Whereas chapter three might be said to portray the German side of Schenker, chapter four explores his Jewish side. Cook posits that Schenker’s work is influenced by Judaism and may be seen in a sense as “Talmudic” (210). Moreover, he draws a connection between musical analysis, psychoanalysis, and Talmudic reasoning, in that all three look beyond the surface for concealed meanings (212). But Cook also correctly points out the problems inherent in this relational approach: it is too easy to claim certain general traits as rooted in Judaism, and too difficult to prove Schenker’s familiarity with Jewish tradition.
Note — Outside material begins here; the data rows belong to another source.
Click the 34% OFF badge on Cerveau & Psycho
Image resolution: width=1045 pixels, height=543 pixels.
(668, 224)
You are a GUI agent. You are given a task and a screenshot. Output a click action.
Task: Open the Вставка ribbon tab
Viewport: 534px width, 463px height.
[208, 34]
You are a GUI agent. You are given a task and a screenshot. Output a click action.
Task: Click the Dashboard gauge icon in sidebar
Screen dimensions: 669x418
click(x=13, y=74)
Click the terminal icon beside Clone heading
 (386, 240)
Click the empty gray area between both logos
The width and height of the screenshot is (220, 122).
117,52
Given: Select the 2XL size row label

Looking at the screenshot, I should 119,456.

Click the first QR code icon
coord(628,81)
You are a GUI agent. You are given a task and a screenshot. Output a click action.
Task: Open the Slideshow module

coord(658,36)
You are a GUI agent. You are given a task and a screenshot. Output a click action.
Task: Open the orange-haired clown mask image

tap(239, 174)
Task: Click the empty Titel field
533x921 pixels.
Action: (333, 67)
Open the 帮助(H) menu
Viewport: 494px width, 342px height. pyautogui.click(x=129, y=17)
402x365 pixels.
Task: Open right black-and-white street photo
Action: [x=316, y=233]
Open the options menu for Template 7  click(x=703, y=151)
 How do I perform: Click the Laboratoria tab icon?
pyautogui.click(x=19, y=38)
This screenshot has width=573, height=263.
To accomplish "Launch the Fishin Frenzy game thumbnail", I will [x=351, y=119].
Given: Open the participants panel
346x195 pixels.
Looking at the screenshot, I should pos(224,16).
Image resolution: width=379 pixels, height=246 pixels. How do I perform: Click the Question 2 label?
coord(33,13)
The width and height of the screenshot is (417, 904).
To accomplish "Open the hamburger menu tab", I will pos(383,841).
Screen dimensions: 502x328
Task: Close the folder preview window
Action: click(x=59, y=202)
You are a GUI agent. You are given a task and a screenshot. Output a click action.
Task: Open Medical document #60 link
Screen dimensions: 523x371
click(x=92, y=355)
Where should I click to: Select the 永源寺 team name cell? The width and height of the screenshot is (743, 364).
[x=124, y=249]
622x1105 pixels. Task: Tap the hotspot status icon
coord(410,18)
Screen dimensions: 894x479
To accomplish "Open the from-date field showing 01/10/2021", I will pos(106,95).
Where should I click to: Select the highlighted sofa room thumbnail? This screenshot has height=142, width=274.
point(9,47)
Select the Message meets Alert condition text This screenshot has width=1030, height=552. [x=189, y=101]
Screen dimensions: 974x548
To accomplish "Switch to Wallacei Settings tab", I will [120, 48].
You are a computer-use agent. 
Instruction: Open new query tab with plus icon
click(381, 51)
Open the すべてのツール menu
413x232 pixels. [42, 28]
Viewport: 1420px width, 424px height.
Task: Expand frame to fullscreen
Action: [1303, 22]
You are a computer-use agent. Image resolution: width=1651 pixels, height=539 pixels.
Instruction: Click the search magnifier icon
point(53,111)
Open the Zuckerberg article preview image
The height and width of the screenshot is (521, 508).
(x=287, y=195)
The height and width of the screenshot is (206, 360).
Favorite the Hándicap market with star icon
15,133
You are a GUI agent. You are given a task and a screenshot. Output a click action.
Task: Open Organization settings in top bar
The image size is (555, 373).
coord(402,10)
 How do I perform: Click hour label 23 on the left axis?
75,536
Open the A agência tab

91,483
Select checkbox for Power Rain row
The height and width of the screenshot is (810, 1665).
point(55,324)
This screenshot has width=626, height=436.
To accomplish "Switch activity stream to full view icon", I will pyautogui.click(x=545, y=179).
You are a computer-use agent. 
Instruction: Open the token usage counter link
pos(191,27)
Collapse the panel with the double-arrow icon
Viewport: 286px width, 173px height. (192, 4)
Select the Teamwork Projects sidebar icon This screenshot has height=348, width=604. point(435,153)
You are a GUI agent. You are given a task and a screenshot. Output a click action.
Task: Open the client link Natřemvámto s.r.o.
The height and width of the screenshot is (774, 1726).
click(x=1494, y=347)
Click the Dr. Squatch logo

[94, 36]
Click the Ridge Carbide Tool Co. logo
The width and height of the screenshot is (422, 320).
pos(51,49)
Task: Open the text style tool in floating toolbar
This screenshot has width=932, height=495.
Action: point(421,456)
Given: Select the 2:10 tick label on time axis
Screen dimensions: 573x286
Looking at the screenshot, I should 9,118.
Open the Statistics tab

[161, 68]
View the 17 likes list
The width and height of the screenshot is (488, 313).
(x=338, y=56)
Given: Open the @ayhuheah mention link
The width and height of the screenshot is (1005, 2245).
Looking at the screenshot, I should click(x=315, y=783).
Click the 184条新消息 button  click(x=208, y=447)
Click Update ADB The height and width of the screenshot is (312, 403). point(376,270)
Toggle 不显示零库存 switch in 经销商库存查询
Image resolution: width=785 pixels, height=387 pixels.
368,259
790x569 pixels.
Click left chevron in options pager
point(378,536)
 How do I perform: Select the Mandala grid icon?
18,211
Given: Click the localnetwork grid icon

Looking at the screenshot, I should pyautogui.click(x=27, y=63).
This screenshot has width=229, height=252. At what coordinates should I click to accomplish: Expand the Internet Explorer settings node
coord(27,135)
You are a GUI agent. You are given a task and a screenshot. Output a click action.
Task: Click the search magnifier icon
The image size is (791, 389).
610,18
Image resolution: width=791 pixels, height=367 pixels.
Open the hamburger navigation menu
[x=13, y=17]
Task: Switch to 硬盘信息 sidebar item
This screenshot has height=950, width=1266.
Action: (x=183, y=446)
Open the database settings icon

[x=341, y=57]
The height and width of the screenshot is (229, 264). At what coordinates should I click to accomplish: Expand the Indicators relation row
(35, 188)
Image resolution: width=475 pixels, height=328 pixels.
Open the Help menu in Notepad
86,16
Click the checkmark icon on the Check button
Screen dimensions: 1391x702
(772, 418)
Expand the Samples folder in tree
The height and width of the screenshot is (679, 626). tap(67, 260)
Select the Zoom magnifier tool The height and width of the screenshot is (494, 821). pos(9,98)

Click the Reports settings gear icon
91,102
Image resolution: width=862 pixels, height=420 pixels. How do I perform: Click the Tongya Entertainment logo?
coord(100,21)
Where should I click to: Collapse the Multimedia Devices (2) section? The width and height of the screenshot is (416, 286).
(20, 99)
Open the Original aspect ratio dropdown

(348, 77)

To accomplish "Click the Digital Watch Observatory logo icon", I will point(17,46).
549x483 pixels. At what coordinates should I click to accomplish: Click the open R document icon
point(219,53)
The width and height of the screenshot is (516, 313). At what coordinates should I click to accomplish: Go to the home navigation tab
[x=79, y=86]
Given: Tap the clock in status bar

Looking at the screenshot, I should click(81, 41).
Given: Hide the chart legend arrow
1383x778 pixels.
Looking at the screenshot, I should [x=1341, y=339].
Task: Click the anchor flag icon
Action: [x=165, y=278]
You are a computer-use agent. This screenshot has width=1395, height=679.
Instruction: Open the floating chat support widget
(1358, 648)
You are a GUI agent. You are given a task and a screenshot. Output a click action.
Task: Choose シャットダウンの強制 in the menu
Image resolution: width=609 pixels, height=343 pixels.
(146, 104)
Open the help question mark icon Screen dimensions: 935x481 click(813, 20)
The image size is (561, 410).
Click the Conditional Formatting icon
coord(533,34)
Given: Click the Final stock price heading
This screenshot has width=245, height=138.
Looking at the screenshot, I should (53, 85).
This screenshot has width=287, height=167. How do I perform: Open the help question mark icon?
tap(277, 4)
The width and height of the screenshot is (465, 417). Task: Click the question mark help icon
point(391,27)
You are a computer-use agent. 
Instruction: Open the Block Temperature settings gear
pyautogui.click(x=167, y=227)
On the other hand, he demonstrates that Schenker referred to his Jewish identity in positive ways in his diaries even as he concealed it in public. Cook concludes this chapter by comparing Schenker to two of his “most significant others,” Wagner and Schoenberg, German anti-Semite and Zionist Jew. He argues that Schenker forged much of his thinking through opposition to or appropriation of Wagner’s thinking, and, unlike Schoenberg, “never had a moment of truth in which he rediscovered his Jewish identity, presumably because he never forgot it in the first place” (244).
The final chapter offers an analysis of Schenker’s last work Der freie Satz (Free Composition), which was published posthumously in 1935. Cook’s reading rejects the first generation Schenkerians’ assessment of the work as the summit of Schenker’s thought. Instead, Cook argues, despite Schenker’s own self-image as an unrecognized genius, and his appreciation by his own contemporaries, his ideas were excised from musical discourses during the Third Reich. “And after the war, Schenker’s rabid nationalism worked against the kind of rehabilitation Schoenberg enjoyed” in Europe (275). Therefore “the story of the posthumous Schenker was an almost exclusively North American one” (275), with theorists transforming Schenker’s theory into a depoliticized, American, postmodern form. Cook’s argument suggests that context is important in order to fully appreciate Schenker’s writings.
Cook’s book succeeds in its aim of situating Schenker’s work in its various historical contexts. At times his reading tends towards apologetics, but his construction of the Schenker project reveals that there is much more than a theory of music to Schenker’s thought. In doing so Cook adds to our understanding of music theory and fin de siècle Viennese politics and culture.